MTT试剂（批号T100896）购自上海阿拉丁生化科技股份有限公司;细胞凋亡检测试剂盒（批号FXP023-050）购自北京四正柏生物科技有限公司;ECL发光液（批号WBKLS0100）购自美国Millipore公司;胎牛血清（批号B21001）购自中山康天晟合生物技术有限公司;胰酶、青链霉素、DMEM培养基、VP-SFM培养基（批号分别为25300062、15070063、11965118、11681020）均购自美国Gibco公司;牛血清白蛋白（BSA，批号021998625）购自广州威佳科技有限公司;鼠源C/EBP 同源蛋白（CHOP）单克隆抗体（批号2895S）、兔源胱天蛋白酶12（caspase-12）多克隆抗体（批号35965）、兔源β-微管蛋白（β-tubulin）单克隆抗体（批号2128S）、兔源caspase-3多克隆抗体（批号9662）、兔源活化的caspase-3（cleaved-caspase-3）单克隆抗体（批号9664）、辣根过氧化物酶（HRP）标记的马抗鼠免疫球蛋白G（IgG）二抗（批号7076S）、HRP标记的山羊抗兔IgG二抗（批号7074S）均购自美国Cell Signaling Technology公司;其余试剂为实验室常用规格，水为纯净水。

1.3 细胞

本研究所用人宫颈癌细胞C-33A购自中国科学院上海生科院细胞资源中心，非洲绿猴肾细胞Vero、仓鼠肾成纤维细胞BHK-21购自美国ATCC细胞库。

1.4 病毒

本研究所用M1病毒来源于中国典型培养物保藏中心。

2 方法

2.1 细胞的复苏、培养及传代

将细胞冻存管从液氮罐中移出，置于37 ℃水浴条件下快速融化，移出冻存液于离心管中;加入DMEM培养基（含10%胎牛血清和1%青链霉素），以1 200 r/min离心5 min，弃上清液;以DMEM培养基重悬细胞，再移入培养瓶或培养皿中，置于37 ℃、5% CO2的细胞培养箱中培养（以下培养条件相同）。
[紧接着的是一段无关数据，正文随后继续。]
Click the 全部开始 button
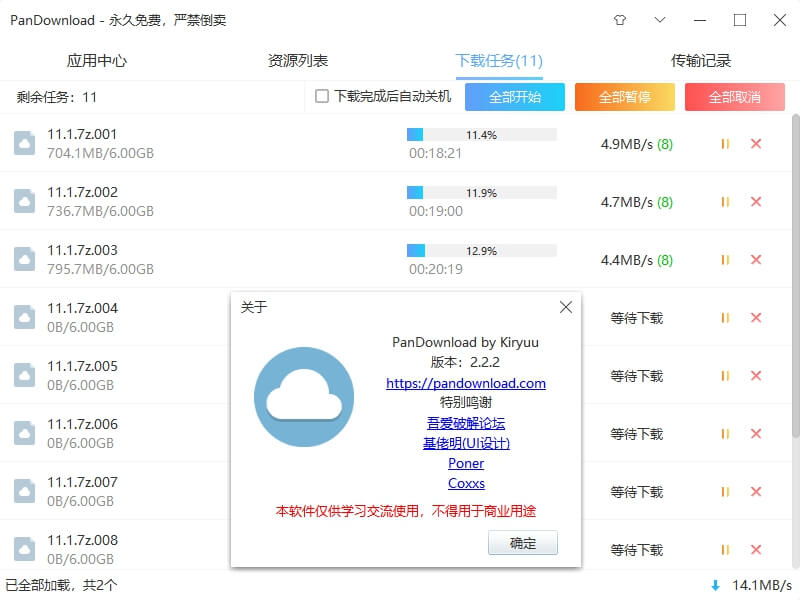(x=515, y=97)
当细胞融合度达80%～90%时，以胰酶消化传代，然后取对数生长期的细胞用于后续实验。

2.2 M1病毒的扩增培养

采用非洲绿猴肾细胞Vero来扩增M1病毒。将Vero细胞接种于100 mm的培养皿中，置于37 ℃、5% CO2的细胞培养箱中培养至融合度达90%;然后将培养基更换为VP-SFM培养基，加入M1病毒母液（1×107 PFU/mL）20 μL，待80%Vero细胞裂解后（培养48～60 h后），以   1 200 r/min离心5 min，取上清液混勻分装后，于-80 ℃条件下保存备用。

2.3 C-33A细胞存活率的检测

采用MTT法进行检测。取对数生长期的C-33A细胞适量，经胰酶消化后，将密度调整为3×104 mL-1，按100 μL/孔接种于96孔板，培养过夜;然后加入不同滴度[0（作为对照组）、0.001、0.01、0.1、1、10 PFU/cell，滴度参考文献[13]设置]的M1病毒进行干预，另设不加细胞、不加病毒的空白组，每组设4个复孔。各组细胞培养48 h后，加入MTT试剂（5 mg/mL）20 μL，继续培养3 h;弃去上清液，加入二甲基亚砜（DMSO）100 μL，然后采用多功能微孔板检测仪于570 nm波长处检测各孔吸光度（OD），并计算细胞存活率[细胞存活率=（OD给药组-OD空白组）/ OD对照组×100%]。以GraphPad Prism 8软件计算M1病毒的半数抑制浓度（IC50）。

2.4 C-33A细胞凋亡率以及病毒感染率的检测

采用流式细胞仪进行检测。取对数生长期的C-33A细胞适量，经胰酶消化后，将密度调整为5×104 mL-1，按2 mL/孔接种于12孔板;培养24 h后，将细胞分为对照组（0 PFU/cell）和M1病毒低、中、高剂量组（0.001、0.01、0.1 PFU/cell，滴度根据“2.3”项下结果设置），每组设4个复孔。对照组加入VP-SFM培养基，M1病毒各剂量组加入相应滴度病毒。各组细胞继续培养48 h后，按细胞凋亡检测试剂盒说明书方法操作，采用流式细胞仪检测细胞凋亡率;同时通过M1病毒自带的GFP标签，检测其对C-33A细胞的感染率。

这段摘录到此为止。